### Text excerpt
▶

Identifying Digital Purchase Intent
What’s the biggest thing missing in CPG marketing? Real intent. In generations passed, intent encompassed little more than identifying large swaths of qualified demographics and then targeting those, say, MidWestern moms with grocery store endcap displays. But in the digital age, as we know, intent can be identified in countless, fascinating ways.
So, we thought it would be useful to walk through a couple solutions that marketers use to find intent, explain why they don’t work for CPG, and also consider the innovative solutions that ARE working for CPG brands.
We’ve all seen those annoying ads on Facebook or around the web. They remind you about some product you’ve been thinking of buying on Amazon or another site. For me, it seems to always be L.L. Bean fishing rods. (Do I really look at the L.L. Bean fishing section that often? Guess so.)
This space, what I’ll call "classic retargeting" for ease, is led by companies like Adroll and ReTargeter. Their businesses are simple: install a pixel on a retailer's website, including product-specific pages, and when someone visits that page but doesn’t buy the product, remarket to the shopper as they move around other sites and pages. Some people find this practice creepy (especially when one of these ads show up on your mobile Instagram feed when you were shopping for the product on your laptop), but it works exceptionally well for verticals like electronics and clothing. However, this kind of advertising isn’t a good fit for CPG.
First, people don’t really buy grocery products online in the same volume that they do books, electronics, and clothing. The online grocery market in the US is still incredibly small--just a few percentage points of the total sales.
Second, grocery shoppers simply don’t visit grocery retailer websites unless, maybe, they're looking at recipes. Sites like safeway.com or wholefoods.com are not part of the normal shopper's journey to buy groceries. I've even heard, in conversations with industry experts, that less than 3% of grocery shoppers visit retailer websites before their trip.

◀

### Raw data

▶

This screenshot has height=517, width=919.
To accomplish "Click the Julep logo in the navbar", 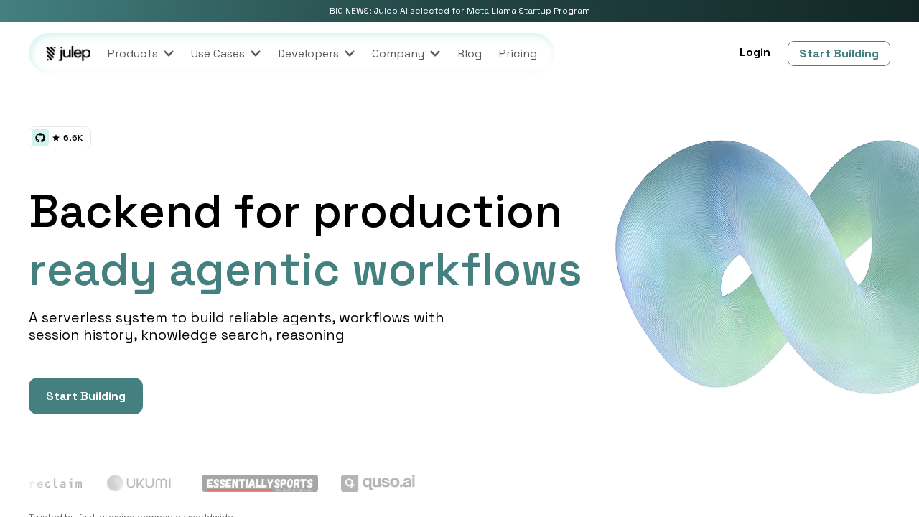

◀

### What this task involves
Can you return, word for word, the passage of the purchase intent article that begins at "This space, what" and stops after "the total sales."? Answer from the purchase intent article alone, not the listing.

### Result below
This space, what I’ll call "classic retargeting" for ease, is led by companies like Adroll and ReTargeter. Their businesses are simple: install a pixel on a retailer's website, including product-specific pages, and when someone visits that page but doesn’t buy the product, remarket to the shopper as they move around other sites and pages. Some people find this practice creepy (especially when one of these ads show up on your mobile Instagram feed when you were shopping for the product on your laptop), but it works exceptionally well for verticals like electronics and clothing. However, this kind of advertising isn’t a good fit for CPG.
First, people don’t really buy grocery products online in the same volume that they do books, electronics, and clothing. The online grocery market in the US is still incredibly small--just a few percentage points of the total sales.